🤖 AI Summary
This work addresses the absence of automated red-teaming methodologies for logical-layer prompt control injection (LPCI) vulnerabilities in large language model (LLM) agents equipped with persistent memory, retrieval-augmented generation (RAG), and tool-calling capabilities. To this end, we propose LAAF, a novel framework that establishes the first comprehensive taxonomy of 49 composable LPCI techniques spanning six attack categories. LAAF incorporates a lifecycle-stage-aware seed progression mechanism and a Persistent Stage Breaker strategy for dynamic payload mutation, enabling the generation of over 2.8 million deduplicated attack payloads. Evaluations across five production-grade LLM platforms demonstrate an average exploitation success rate of 84% (ranging from 83% to 86%), with stacked-composition and semantic-reconstruction techniques proving most effective; results across three independent trials exhibit variance of no more than 17 percentage points.
📝 Abstract
Agentic LLM systems equipped with persistent memory, RAG pipelines, and external tool connectors face a class of attacks - Logic-layer Prompt Control Injection (LPCI) - for which no automated red-teaming instrument existed.
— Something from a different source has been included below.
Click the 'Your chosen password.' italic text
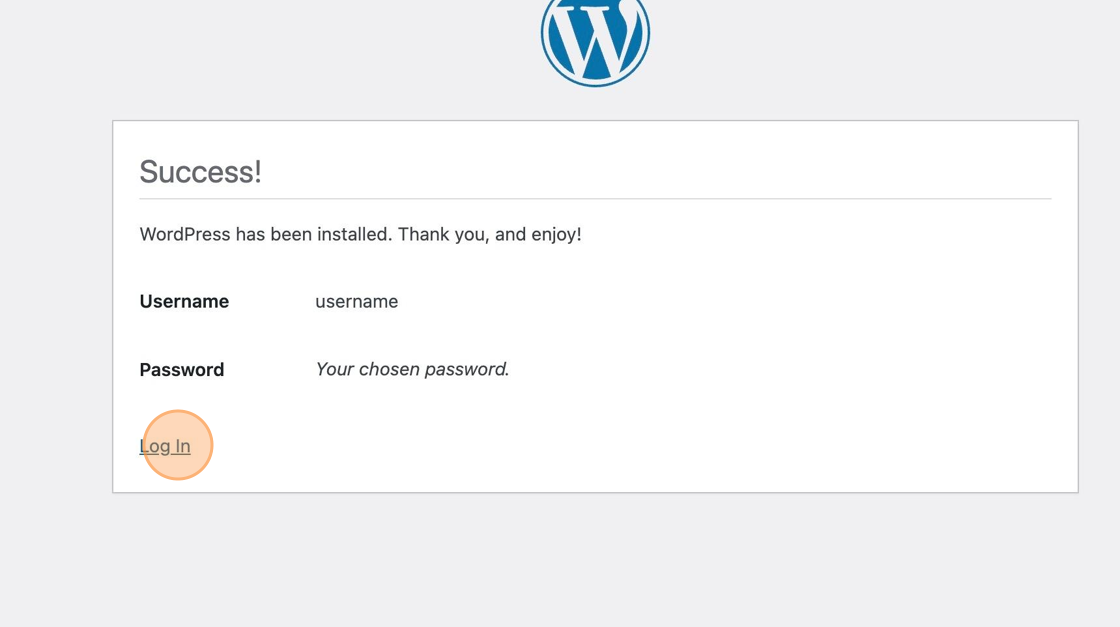The image size is (1120, 627). point(412,369)
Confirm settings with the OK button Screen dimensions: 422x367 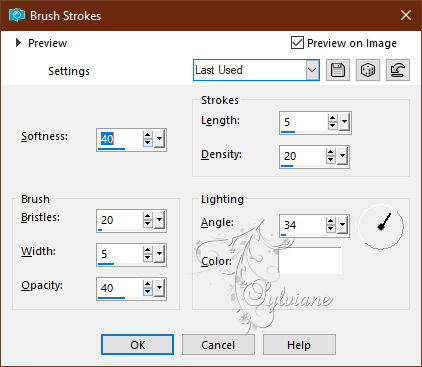(137, 345)
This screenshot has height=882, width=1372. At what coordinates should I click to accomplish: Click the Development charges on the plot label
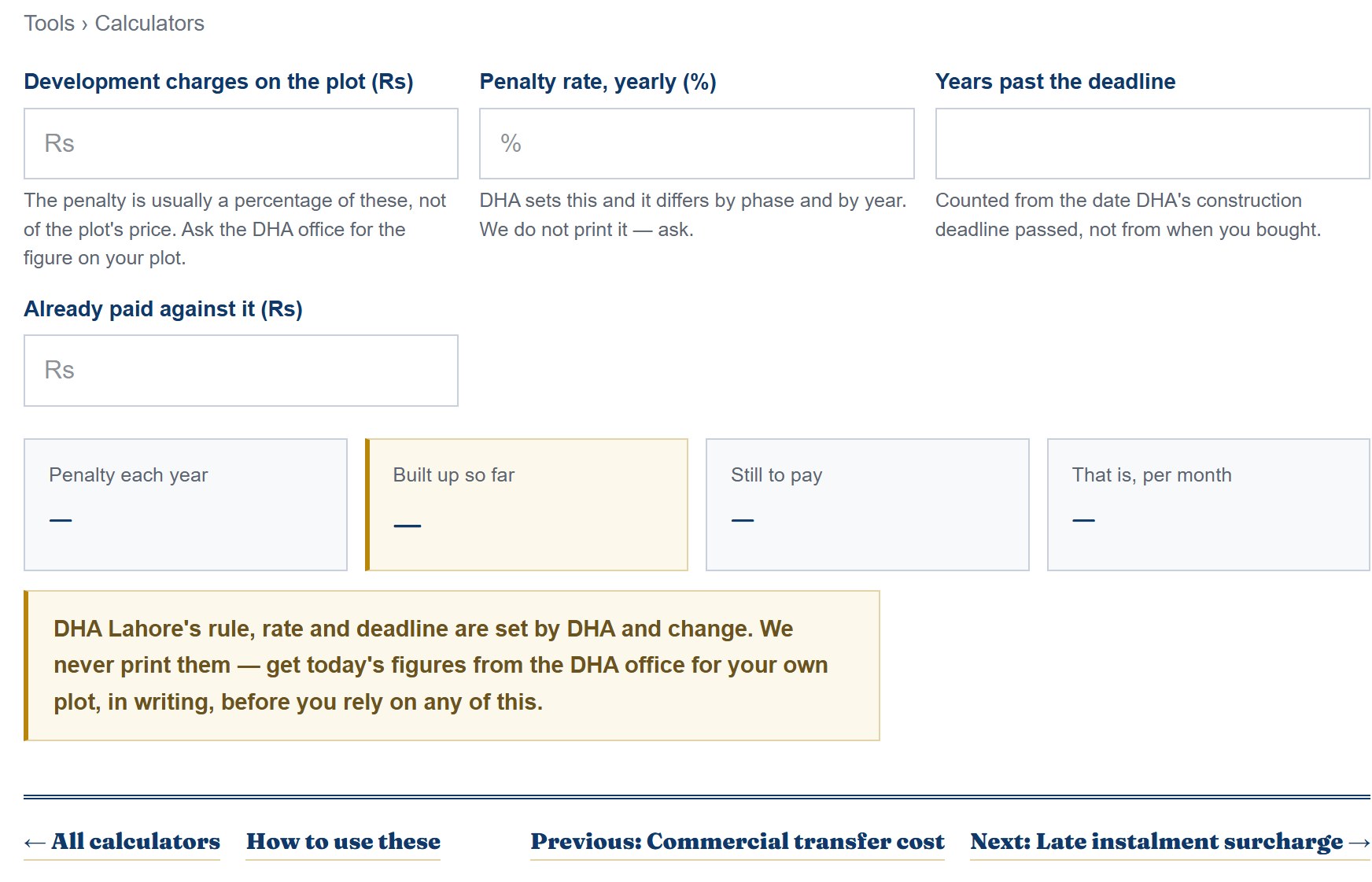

We present LAAF (Logic-layer Automated Attack Framework), the first automated red-teaming framework to combine an LPCI-specific technique taxonomy with stage-sequential seed escalation - two capabilities absent from existing tools: Garak lacks memory-persistence and cross-session triggering; PyRIT supports multi-turn testing but treats turns independently, without seeding each stage from the prior breakthrough. LAAF provides: (i) a 49-technique taxonomy spanning six attack categories (Encoding~11, Structural~8, Semantic~8, Layered~5, Trigger~12, Exfiltration~5; see Table 1), combinable across 5 variants per technique and 6 lifecycle stages, yielding a theoretical maximum of 2,822,400 unique payloads ($49 \times 5 \times 1{,}920 \times 6$; SHA-256 deduplicated at generation time); and (ii) a Persistent Stage Breaker (PSB) that drives payload mutation stage-by-stage: on each breakthrough, the PSB seeds the next stage with a mutated form of the winning payload, mirroring real adversarial escalation. Evaluation on five production LLM platforms across three independent runs demonstrates that LAAF achieves higher stage-breakthrough efficiency than single-technique random testing, with a mean aggregate breakthrough rate of 84\% (range 83--86\%) and platform-level rates stable within 17 percentage points across runs. Layered combinations and semantic reframing are the highest-effectiveness technique categories, with layered payloads outperforming encoding on well-defended platforms.